In terms of EU budgetary rules, I would not comment on what is appropriate but there is much to be considered. There have been issues raised, first, that the current framework is overly complex; second, that it is not sufficiently supportive of growth and capital investment; and, third, that it is a little bit one-size-fits-all and does not take into account that a country's debt ratio is not the only metric one needs to look at. There is also what that debt represents, whether it is debt that has been accrued because of capital; what does the market think regarding the sustainability of that debt; and, more important than anything else, what is the financing cost of that debt. A 100% debt ratio at 0% interest is a lot better situation than a 100% debt ratio at 3% or 4% interest.

Those are the issues. The process was paused last February when the European Commission first reported on the budgetary rules and, of course, the Stability and Growth Pact escape clause has been triggered and that will be extended for a while. After the recovery starts, I think there is an opportunity to look again at the fiscal framework. There is scope there but it is a political issue as to what changes will actually materialise.

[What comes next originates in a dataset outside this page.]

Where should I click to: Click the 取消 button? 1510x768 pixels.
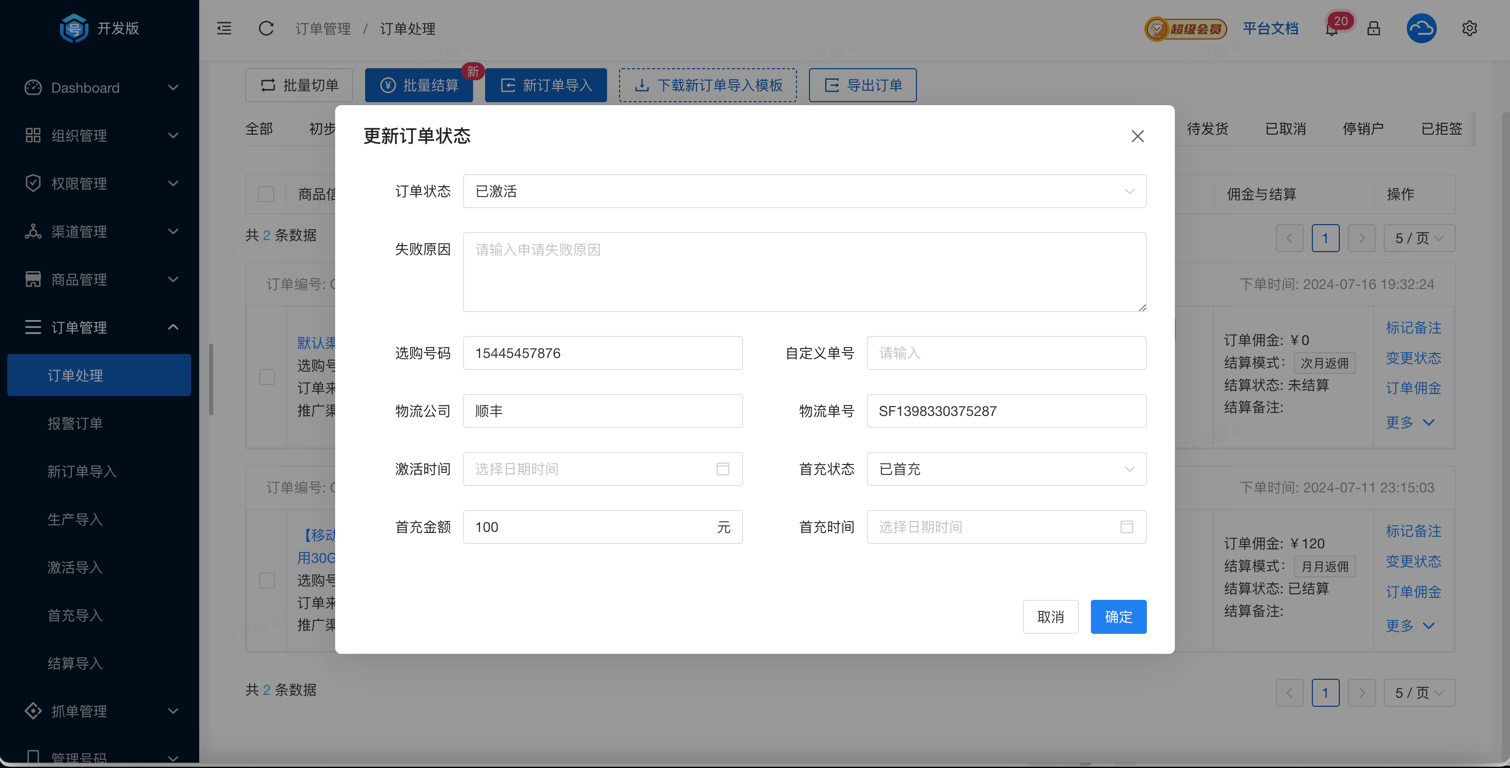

In terms of interest rates and inflation, all I would say is that we do not see them increasing markedly in the near term, and I think there are reasons for that. With regard to interest rates, the ECB is on the record as saying it expects its current asset purchases and its low interest rate environment to be in place for a while. However, I would say that interest rates and inflation are at historically low levels and, at some stage - I would not put a timeframe on it - there is likely to be an upward trend in those.